A key issue affecting the scalability of MMU deployment is staffing. Due to the experimental, time-limited nature of the trial, temporary staff—including radiologists, radiology technicians, and non-medical personnel—had to be recruited and trained for each department. To integrate the MMUs sustainably into the national screening infrastructure, an operational model involving permanent medical and non-medical personnel will be necessary. This could reduce operating costs, enhance service continuity, and improve quality assurance.
Conclusion
5
This prospective, cluster-randomised controlled trial—the first of its kind in Europe—provides strong evidence supporting the integration of an MMU into France's organised breast cancer screening programme.
Our robust findings confirm that the MMU is an effective and equitable strategy for addressing persistent screening inequalities within a universal healthcare system. The intervention offered significant added value beyond standard screening by increasing participation and reducing socioeconomic disparities in access, particularly among remote populations. These results validate the principle that proximity-based care delivery is crucial for reaching underserved groups. By prioritising those with the greatest need, the MMU model operationalises the principle of proportionate universalism to mitigate breast cancer screening inequalities.
This study supports the wider implementation of the MMU model—not as a replacement for, but as a complementary component of—established OBCS programmes.
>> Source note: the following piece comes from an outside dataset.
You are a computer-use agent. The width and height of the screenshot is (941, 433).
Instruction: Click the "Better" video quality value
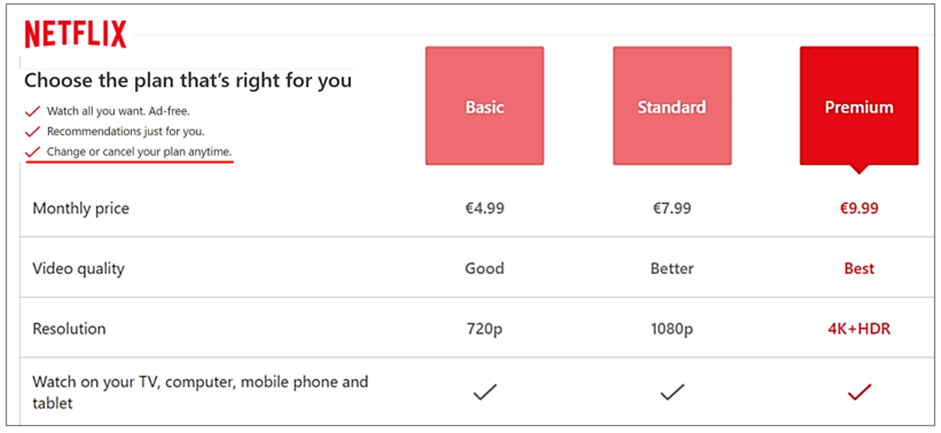pos(672,268)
The demonstrated ability to reach underserved populations underscores the MMU's role as a key instrument for promoting health equity. Ensuring the availability of qualified professionals to staff MMUs is essential to maintain service quality, ensure continuity of care, and maximise the public health impact of this equity-focused intervention. Further research, particularly cost-effectiveness analyses, will be crucial to guide national scale-up decisions.
CRediT authorship contribution statement
Gniré Koné: Writing – review & editing, Writing – original draft, Software, Methodology, Formal analysis, Data curation. Séverine Beuriot: Project administration. Ludivine Launay: Formal analysis. Guy Launoy: Writing – review & editing, Visualization, Supervision, Methodology, Investigation, Conceptualization. Elodie Guillaume: Writing – review & editing, Visualization, Supervision, Methodology, Investigation, Conceptualization.
Ethics approval and consent to participate
The study was approved by the National Commission of Informatics and Liberties agreement (CNIL; approval no. 921203) and registered on ClinicalTrials.gov (NCT05164874). We obtained positive agreement from the ethics committee CEREES (1477006 Ter).
Funding sources
The project is funded by the French National Cancer Institute, by the regional health agency in charge of the OBCS application and by the association Ruban Rose (https://www.cancerdusein.org/). U1086 ANTICIPE is a League Against Cancer Labelled Team. The funders had no role in the design of the study, data collection, data analysis, data interpretation, or writing of the manuscript.
Declaration of competing interest
The authors declare that they have no known competing financial interests or personal relationships that could have appeared to influence the work reported in this paper.